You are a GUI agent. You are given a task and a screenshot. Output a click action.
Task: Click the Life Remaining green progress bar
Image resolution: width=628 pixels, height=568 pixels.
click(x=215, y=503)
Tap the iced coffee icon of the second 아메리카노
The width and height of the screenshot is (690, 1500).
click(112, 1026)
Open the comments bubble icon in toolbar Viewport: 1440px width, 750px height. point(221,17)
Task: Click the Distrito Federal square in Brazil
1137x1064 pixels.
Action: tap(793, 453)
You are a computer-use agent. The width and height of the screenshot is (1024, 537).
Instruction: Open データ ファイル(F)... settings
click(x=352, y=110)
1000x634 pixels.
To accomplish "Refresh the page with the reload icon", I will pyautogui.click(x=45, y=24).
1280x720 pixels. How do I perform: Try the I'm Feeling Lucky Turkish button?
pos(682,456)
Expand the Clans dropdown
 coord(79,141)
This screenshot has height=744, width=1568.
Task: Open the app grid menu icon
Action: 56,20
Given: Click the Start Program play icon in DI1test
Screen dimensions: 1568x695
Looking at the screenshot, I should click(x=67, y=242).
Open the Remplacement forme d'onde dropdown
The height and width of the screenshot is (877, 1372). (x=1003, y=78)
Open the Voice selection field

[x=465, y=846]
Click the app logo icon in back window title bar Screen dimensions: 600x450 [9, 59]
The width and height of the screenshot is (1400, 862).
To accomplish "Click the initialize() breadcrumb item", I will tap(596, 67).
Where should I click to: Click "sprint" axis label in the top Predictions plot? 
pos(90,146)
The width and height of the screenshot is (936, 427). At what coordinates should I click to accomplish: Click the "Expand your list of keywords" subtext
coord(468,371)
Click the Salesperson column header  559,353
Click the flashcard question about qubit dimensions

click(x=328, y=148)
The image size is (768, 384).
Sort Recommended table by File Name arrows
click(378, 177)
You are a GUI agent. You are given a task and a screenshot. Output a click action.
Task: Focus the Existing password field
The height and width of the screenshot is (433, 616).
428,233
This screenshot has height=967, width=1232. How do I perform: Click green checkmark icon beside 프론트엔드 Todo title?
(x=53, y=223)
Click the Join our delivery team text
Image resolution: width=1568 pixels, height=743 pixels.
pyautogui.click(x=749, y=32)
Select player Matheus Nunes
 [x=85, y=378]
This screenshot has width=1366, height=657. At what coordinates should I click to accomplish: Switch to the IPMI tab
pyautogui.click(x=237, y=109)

= THE PROBLEM =
Copy out the records above line for line, without changing anything.

= THE COMPLETED TASK =
You are a GUI agent. You are given a task and a screenshot. Output a click action.
Task: Click the Life Remaining green progress bar
Image resolution: width=628 pixels, height=568 pixels.
click(x=215, y=503)
Tap the iced coffee icon of the second 아메리카노
The width and height of the screenshot is (690, 1500).
click(112, 1026)
Open the comments bubble icon in toolbar Viewport: 1440px width, 750px height. point(221,17)
Task: Click the Distrito Federal square in Brazil
1137x1064 pixels.
Action: tap(793, 453)
You are a computer-use agent. The width and height of the screenshot is (1024, 537).
Instruction: Open データ ファイル(F)... settings
click(x=352, y=110)
1000x634 pixels.
To accomplish "Refresh the page with the reload icon", I will pyautogui.click(x=45, y=24).
1280x720 pixels. How do I perform: Try the I'm Feeling Lucky Turkish button?
pos(682,456)
Expand the Clans dropdown
 coord(79,141)
This screenshot has height=744, width=1568.
Task: Open the app grid menu icon
Action: 56,20
Given: Click the Start Program play icon in DI1test
Screen dimensions: 1568x695
Looking at the screenshot, I should click(x=67, y=242).
Open the Remplacement forme d'onde dropdown
The height and width of the screenshot is (877, 1372). (x=1003, y=78)
Open the Voice selection field

[x=465, y=846]
Click the app logo icon in back window title bar Screen dimensions: 600x450 [9, 59]
The width and height of the screenshot is (1400, 862).
To accomplish "Click the initialize() breadcrumb item", I will tap(596, 67).
Where should I click to: Click "sprint" axis label in the top Predictions plot? 
pos(90,146)
The width and height of the screenshot is (936, 427). At what coordinates should I click to accomplish: Click the "Expand your list of keywords" subtext
coord(468,371)
Click the Salesperson column header  559,353
Click the flashcard question about qubit dimensions

click(x=328, y=148)
The image size is (768, 384).
Sort Recommended table by File Name arrows
click(378, 177)
You are a GUI agent. You are given a task and a screenshot. Output a click action.
Task: Focus the Existing password field
The height and width of the screenshot is (433, 616).
428,233
This screenshot has height=967, width=1232. How do I perform: Click green checkmark icon beside 프론트엔드 Todo title?
(x=53, y=223)
Click the Join our delivery team text
Image resolution: width=1568 pixels, height=743 pixels.
pyautogui.click(x=749, y=32)
Select player Matheus Nunes
 [x=85, y=378]
This screenshot has width=1366, height=657. At what coordinates should I click to accomplish: Switch to the IPMI tab
pyautogui.click(x=237, y=109)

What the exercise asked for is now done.